The causes of elevated adiponectin levels in type 1 diabetes are not yet understood. Whether adiponectin is involved in the pathogenesis of complications in type 1 diabetes is still unclear. So far, the results of studies are conflicting and several theories exist. The Pittsburgh Epidemiology of Complications Study, a prospective follow-up study, showed that adiponectin levels inversely predicted the incidence of CHD in type 1 diabetes (25). Adiponectin could prove a marker for cardiovascular disease in type 1 diabetes. Therefore, another aim of this study was to evaluate predictors of adiponectin levels. This study is the only one examining adiponectin levels in children longitudinally over a period of time. The strongest predictor of adiponectin levels in the children and adolescents with type 1 diabetes at the end of the study was adiponectin level at baseline. This may be an indicator that adiponectin levels are partly or probably mainly genetically determined and therefore remain relatively constant (12). However, genetic studies were conducted in patients with insulin resistance or type 2 diabetes and no data are available on any relationship between adiponectin polymorphisms and type 1 diabetes (42–44).

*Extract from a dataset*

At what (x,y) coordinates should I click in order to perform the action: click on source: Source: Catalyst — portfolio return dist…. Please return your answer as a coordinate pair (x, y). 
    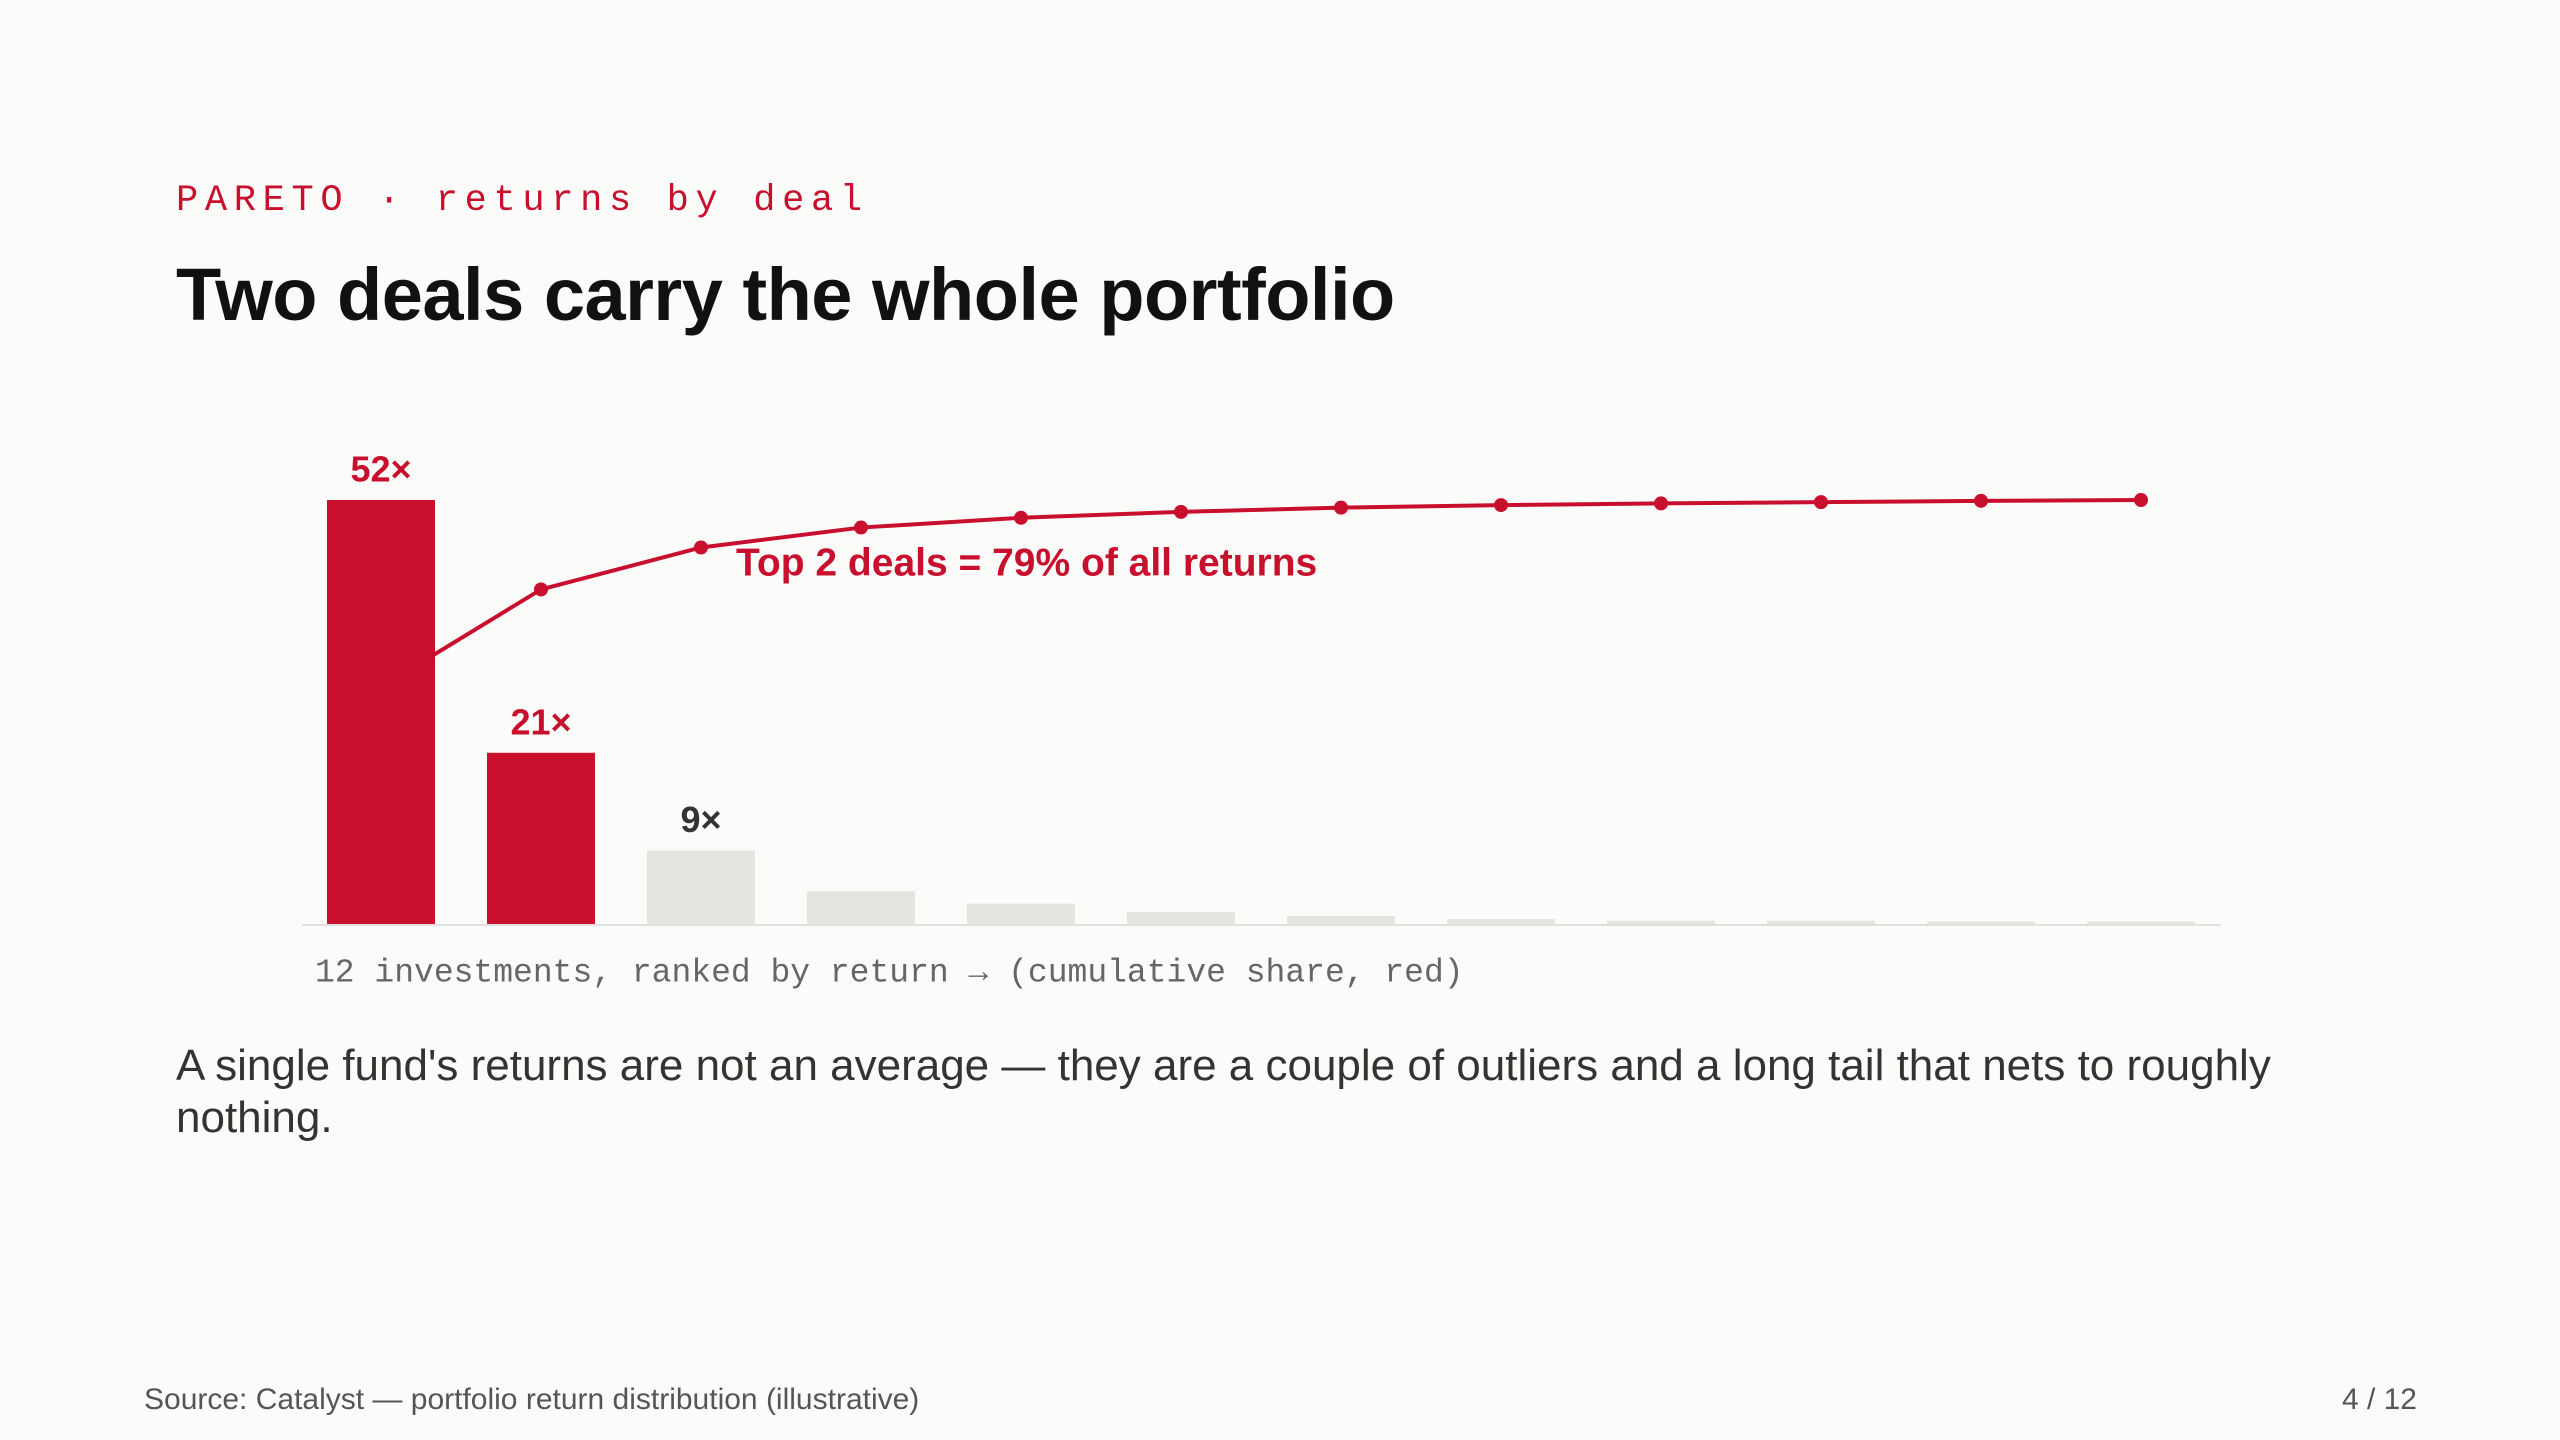
    Looking at the image, I should click on (532, 1400).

Some limitations of the present study should be pointed out. First, the subgroup of children and adolescents with new onset type 1 diabetes comprises a wide age span, different pubertal stages and more males than females. It will be necessary to evaluate serum adiponectin levels at onset of type 1 diabetes and after a defined period of time in a considerably larger prospective study in order to confirm the observed result. Secondly, because adiponectin levels were measured yearly in our study, we are unable to discriminate how soon after insulin replacement adiponectin serum concentrations start to rise. In future, it will be important to evaluate the changes of adiponectin levels within the first year after onset of diabetes in a prospective study.
In summary, our study demonstrated that adiponectin levels are indeed higher in children and adolescents with no present cardiovascular disease. Adiponectin concentrations correlated with BMI but showed no association with metabolic control, confirming the results of studies in adults with type 1 diabetes. Furthermore, we revealed that adiponectin levels in type 1 diabetes during puberty are different compared to age- and pubertal stage-matched healthy controls, suggesting gender-dependent regulation of adiponectin levels in type 1 diabetes.